Today, in the aftermath of the Democratic sweep of Congress, Baucus is still one of corporate America's favorite Democrats. As chair of the Finance Committee, he counts among his friends and political supporters a Who's Who of bankers, oilmen, ranchers, pharmaceutical lobbyists and Wall Street executives. He's particularly close to Montana's sole billionaire, industrialist Dennis Washington, a major donor to the Republican Party whose business interests Baucus has promoted over the years. The business community, in turn, expresses admiration for Baucus in its usual style--by writing big checks.
The Finance Committee has always had an incestuous relationship with corporate lobbyists, and with Baucus at the helm, the tradition continues. In their book about the tax reform act of 1986, authors Jeffrey Birnbaum and Alan Murray coined a term for the lobbyist-packed hallway outside the Finance Committee hearing room: Gucci Gulch. With jurisdiction over taxes, Social Security, Medicare, healthcare and international trade, the committee is the place that raises all the government's money and spends half of it. "It really is the committee, more than any other, that decides what kind of government you have," says Lawrence O'Donnell, former chief of staff of the Finance Committee, whose chair was Daniel Patrick Moynihan.
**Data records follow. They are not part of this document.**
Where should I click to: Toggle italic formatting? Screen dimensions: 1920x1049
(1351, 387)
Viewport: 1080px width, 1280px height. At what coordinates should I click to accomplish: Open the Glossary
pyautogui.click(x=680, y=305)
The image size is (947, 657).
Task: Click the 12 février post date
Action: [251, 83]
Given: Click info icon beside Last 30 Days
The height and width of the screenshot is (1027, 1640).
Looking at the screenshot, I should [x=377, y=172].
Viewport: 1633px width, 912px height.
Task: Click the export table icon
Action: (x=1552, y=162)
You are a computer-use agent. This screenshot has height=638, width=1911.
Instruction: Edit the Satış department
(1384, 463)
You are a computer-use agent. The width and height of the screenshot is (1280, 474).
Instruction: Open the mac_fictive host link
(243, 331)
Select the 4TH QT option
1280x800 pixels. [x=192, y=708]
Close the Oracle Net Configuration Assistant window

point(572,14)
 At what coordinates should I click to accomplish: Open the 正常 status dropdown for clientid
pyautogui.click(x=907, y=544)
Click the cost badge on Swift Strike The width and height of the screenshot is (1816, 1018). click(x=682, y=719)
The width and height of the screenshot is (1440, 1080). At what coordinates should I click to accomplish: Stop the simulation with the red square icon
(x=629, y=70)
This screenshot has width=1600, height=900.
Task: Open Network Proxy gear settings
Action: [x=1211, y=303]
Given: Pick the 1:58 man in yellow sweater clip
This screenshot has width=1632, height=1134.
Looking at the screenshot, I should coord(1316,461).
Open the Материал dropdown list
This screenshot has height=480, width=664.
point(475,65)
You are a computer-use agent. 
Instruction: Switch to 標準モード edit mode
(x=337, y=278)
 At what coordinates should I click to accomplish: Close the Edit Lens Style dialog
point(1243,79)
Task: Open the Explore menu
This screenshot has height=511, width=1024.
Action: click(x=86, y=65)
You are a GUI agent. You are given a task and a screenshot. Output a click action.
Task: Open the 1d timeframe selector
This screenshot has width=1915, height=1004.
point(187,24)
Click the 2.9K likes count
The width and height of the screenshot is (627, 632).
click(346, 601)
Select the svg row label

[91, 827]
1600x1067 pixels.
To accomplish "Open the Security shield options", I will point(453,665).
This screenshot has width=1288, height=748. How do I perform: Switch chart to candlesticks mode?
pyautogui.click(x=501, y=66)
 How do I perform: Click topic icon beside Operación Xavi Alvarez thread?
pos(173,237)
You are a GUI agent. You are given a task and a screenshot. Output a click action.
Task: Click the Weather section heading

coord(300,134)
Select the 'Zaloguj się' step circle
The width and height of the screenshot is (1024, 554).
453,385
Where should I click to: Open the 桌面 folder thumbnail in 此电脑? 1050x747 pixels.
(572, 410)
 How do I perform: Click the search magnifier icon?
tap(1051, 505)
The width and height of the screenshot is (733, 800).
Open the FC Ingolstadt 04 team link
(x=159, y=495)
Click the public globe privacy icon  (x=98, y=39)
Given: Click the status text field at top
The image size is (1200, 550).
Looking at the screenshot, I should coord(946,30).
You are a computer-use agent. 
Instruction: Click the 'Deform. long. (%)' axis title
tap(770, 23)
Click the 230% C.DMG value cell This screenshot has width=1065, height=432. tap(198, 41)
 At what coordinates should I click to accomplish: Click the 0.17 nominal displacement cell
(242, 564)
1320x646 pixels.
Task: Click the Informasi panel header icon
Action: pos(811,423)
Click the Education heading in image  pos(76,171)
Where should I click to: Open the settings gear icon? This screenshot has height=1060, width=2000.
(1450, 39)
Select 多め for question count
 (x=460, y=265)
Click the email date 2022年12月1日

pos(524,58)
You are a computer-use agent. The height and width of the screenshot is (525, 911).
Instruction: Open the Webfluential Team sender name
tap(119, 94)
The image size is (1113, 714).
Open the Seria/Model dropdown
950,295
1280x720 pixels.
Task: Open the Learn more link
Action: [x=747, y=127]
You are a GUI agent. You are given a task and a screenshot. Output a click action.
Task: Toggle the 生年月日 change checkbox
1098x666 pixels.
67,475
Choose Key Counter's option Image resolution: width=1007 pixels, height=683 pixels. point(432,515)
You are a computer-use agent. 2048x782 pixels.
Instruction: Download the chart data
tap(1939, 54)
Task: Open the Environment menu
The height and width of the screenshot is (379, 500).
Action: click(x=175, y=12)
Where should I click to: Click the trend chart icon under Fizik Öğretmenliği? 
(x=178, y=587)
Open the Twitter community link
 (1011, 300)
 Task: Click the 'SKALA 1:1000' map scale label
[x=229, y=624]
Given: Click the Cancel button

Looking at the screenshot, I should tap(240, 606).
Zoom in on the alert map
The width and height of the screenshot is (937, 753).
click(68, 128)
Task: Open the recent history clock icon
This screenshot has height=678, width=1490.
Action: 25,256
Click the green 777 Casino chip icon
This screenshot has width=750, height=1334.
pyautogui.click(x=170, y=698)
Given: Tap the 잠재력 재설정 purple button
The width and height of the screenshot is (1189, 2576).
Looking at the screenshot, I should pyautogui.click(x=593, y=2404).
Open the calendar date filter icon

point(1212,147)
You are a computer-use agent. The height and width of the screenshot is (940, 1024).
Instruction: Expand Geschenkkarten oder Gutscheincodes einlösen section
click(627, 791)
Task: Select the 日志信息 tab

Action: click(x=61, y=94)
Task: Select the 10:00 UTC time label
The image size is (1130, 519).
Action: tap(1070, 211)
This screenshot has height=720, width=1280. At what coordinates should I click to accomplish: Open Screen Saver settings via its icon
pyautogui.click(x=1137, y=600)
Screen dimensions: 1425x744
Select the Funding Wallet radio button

The rap on Baucus is that he has always valued his own re-election above all else. He's up again in 2008. The question is: What is he sacrificing to get there? When Democrats were in the minority, Baucus brokered the passage of two of George W. Bush's signature first-term achievements: his massive 2001 tax cuts and his 2003 Medicare prescription drug plan. He's spent the better part of the Bush presidency cutting deals with Republicans and infuriating members of his own party, voting for the war in Iraq, the energy bill, the bankruptcy bill and to confirm Supreme Court Justice John Roberts. On core economic issues, the very ones that come before his committee, only one Democrat, Nebraska's Ben Nelson, has a more conservative voting history, according to National Journal.